Xenofonte en la Cyropedía, aconseja á los reyes por boca de Astiages, que aprendan ellos mismos la mantica, para no depender de nadie.

Platón cree que la mantica, lo mismo que el culto reli­gioso, establece un comercio recíproco entre los hombres y los dioses, y Aristóteles, á pesar de su espíritu positivo, declara que la adivinación existe realmente, si bien la con­sidera producto de una facultad natural innata al alma, pero cree también, que los extáticos prevén el porvenir cuando las emociones de la vida no les turban.

Hipócrates no pensaba tampoco como los médicos de hoy cuando escribía (i): «La medicina y la mantica son de »la misma especie, pues las dos artes tienen por padre á »Apolo.»

Sabía él cuantos servicios en el origen había prestado la adivinación á la medicina, lo mismo que los instintos pre­visores y proféticos á las especies animales.
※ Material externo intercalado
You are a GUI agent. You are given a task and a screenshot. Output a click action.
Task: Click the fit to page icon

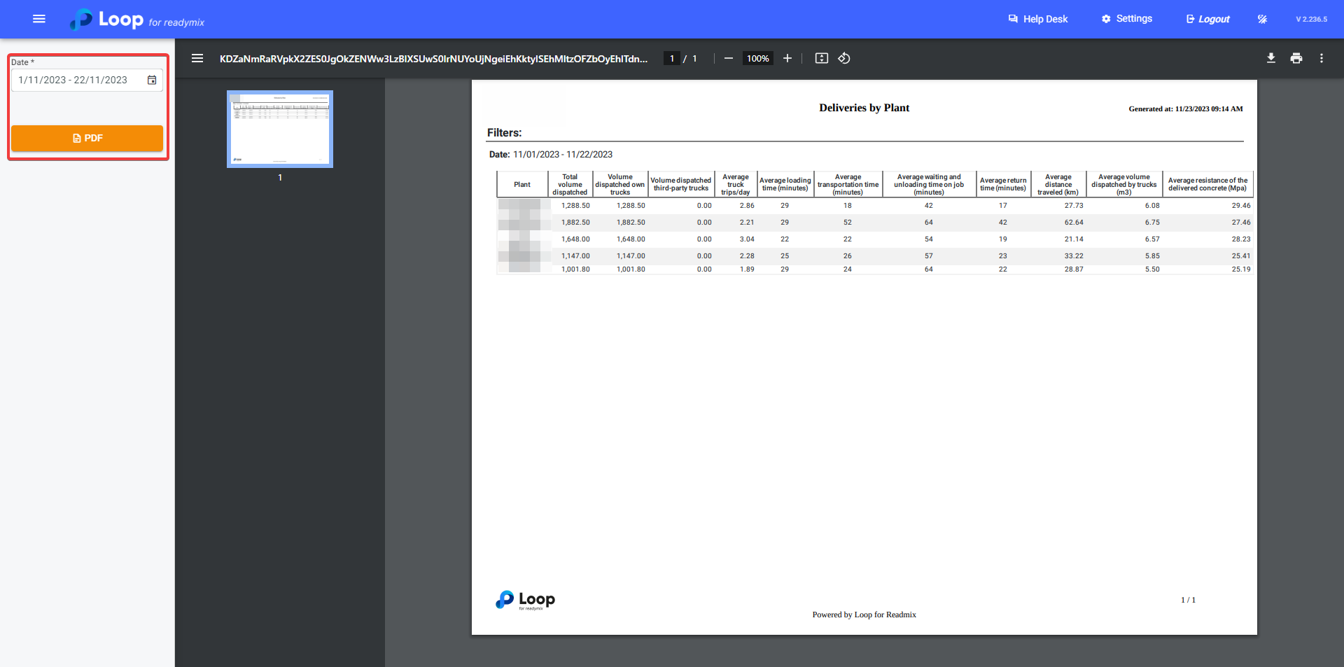click(x=822, y=59)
Por fin, toda la escuela estoica creía en la adivinación probándola á priori, por la sola razón de que los dioses son demasiado buenos para haber rehusado á los hombres un bien tan precioso.

Toda la filosofía alejandrina creía en la adivinación como una inspiración divina en los estados de éxtasis natural y artificial que conocía mejor que nosotros.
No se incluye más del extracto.